Extracted data below:

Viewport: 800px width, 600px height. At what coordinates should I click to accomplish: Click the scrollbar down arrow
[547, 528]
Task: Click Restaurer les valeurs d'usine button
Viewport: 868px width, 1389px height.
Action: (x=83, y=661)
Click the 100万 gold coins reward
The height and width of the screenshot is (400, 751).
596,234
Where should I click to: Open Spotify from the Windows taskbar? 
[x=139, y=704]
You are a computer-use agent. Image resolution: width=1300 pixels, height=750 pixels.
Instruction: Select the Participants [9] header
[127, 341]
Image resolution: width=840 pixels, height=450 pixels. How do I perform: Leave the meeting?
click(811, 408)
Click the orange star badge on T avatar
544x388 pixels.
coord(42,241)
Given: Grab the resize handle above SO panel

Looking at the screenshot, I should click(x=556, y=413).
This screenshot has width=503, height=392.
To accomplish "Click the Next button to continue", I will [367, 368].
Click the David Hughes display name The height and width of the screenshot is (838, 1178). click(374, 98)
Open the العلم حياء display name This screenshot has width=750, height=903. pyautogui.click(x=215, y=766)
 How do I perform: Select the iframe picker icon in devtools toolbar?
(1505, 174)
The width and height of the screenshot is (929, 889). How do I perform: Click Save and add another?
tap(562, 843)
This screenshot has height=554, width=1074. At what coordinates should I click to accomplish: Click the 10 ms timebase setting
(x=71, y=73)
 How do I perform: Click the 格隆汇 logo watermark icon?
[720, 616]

End of Extracted data.

→ **Brief**: Every line of the records above needs to be given again exactly.

→ **Solution**:
Viewport: 800px width, 600px height. At what coordinates should I click to accomplish: Click the scrollbar down arrow
[547, 528]
Task: Click Restaurer les valeurs d'usine button
Viewport: 868px width, 1389px height.
Action: (x=83, y=661)
Click the 100万 gold coins reward
The height and width of the screenshot is (400, 751).
596,234
Where should I click to: Open Spotify from the Windows taskbar? 
[x=139, y=704]
You are a computer-use agent. Image resolution: width=1300 pixels, height=750 pixels.
Instruction: Select the Participants [9] header
[127, 341]
Image resolution: width=840 pixels, height=450 pixels. How do I perform: Leave the meeting?
click(811, 408)
Click the orange star badge on T avatar
544x388 pixels.
coord(42,241)
Given: Grab the resize handle above SO panel

Looking at the screenshot, I should click(x=556, y=413).
This screenshot has width=503, height=392.
To accomplish "Click the Next button to continue", I will [367, 368].
Click the David Hughes display name The height and width of the screenshot is (838, 1178). click(374, 98)
Open the العلم حياء display name This screenshot has width=750, height=903. pyautogui.click(x=215, y=766)
 How do I perform: Select the iframe picker icon in devtools toolbar?
(1505, 174)
The width and height of the screenshot is (929, 889). How do I perform: Click Save and add another?
tap(562, 843)
This screenshot has height=554, width=1074. At what coordinates should I click to accomplish: Click the 10 ms timebase setting
(x=71, y=73)
 How do I perform: Click the 格隆汇 logo watermark icon?
[720, 616]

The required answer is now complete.